Rekenregels voor vleesvarkens mogelijk op de schop
De huidige uniformeringsafspraken in de varkenshouderij dateren uit 2012. Maar sinds de invoering van de corrigerende rekenmethodes is er veel veranderd volgens Kasper Bekker van Saldo Advies Varkenshouderij.
De specialist vindt daarom dat de gecorrigeerde cijfers op de schop moeten. Hij schreef er een blog over en deelde die met partijen uit de sector. Een voorbeeld dat hij in zijn artikel noemt: vanaf 2012 wordt in een standaard traject 25 kilogram als opleggewicht gebruikt voor biggen. Het levende aflevergewicht is 117 kilogram. Dit is dus een groeitraject van 92 kilo totaal.

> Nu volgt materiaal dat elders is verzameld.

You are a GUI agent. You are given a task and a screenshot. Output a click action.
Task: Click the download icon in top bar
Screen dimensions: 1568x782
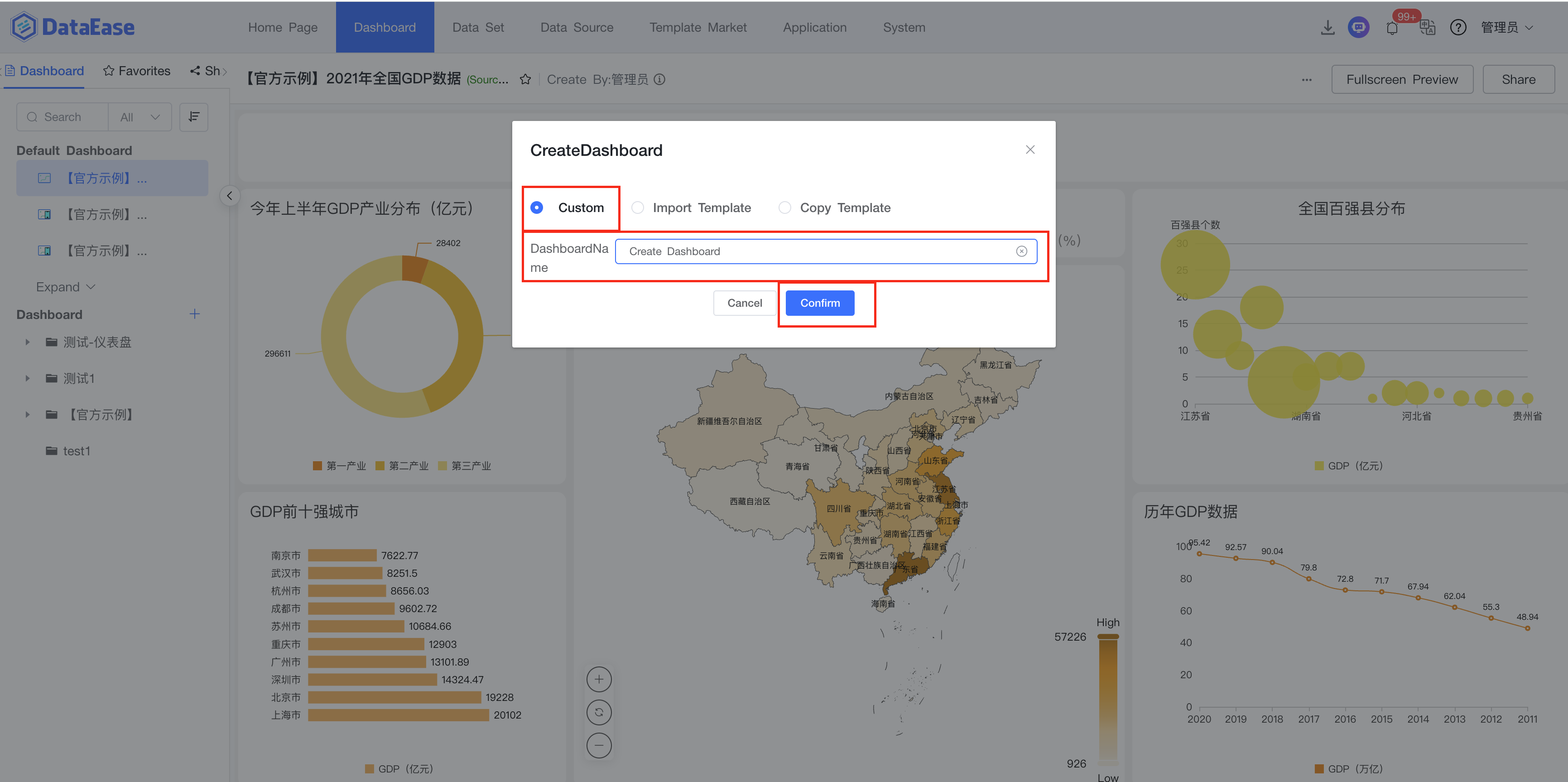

Maar Bekker merkt dat het groeitraject in de afgelopen acht jaar van 92 naar 100 kilogram is gegaan. „Ik kijk van varkenshouders vaak de vraag: ‘wat is mijn voederconversie tussen de 20 en de 25 kilo?’ of ‘wat is de groei tussen de 117 en de 125 kilogram?’ Dat kun je nu met de huidige regels niet goed uitrekenen omdat het traject waarover je corrigeert veel langer is. 1 kilo corrigeren, bijvoorbeeld als een varkens een groeitraject heeft van 118 kilo, gaat nog, maar bijvoorbeeld vijftien kilo corrigeren is wel lastig.”
Hij pleit er daarom ook voor om de afwijkende cijfers (de groei en de voederconversie in het traject van 20 tot 25 kg big en van 117 tot 125 kg) te vermelden.
Bekker doet een aantal voorstellen. Hij pleit ervoor om de voeropname in de eindfase na 117 kilogram als variabele door het bedrijf te laten invullen omdat er grote verschillen zijn tussen bedrijven in de voeropname in de eindfase. „In elk geval is het kansrijk dat de voeropname hoger is dan de 2,38 kg waarmee nu ongeveer gerekend wordt. In mijn tabel is 2,7 kg ingevuld", duidt hij.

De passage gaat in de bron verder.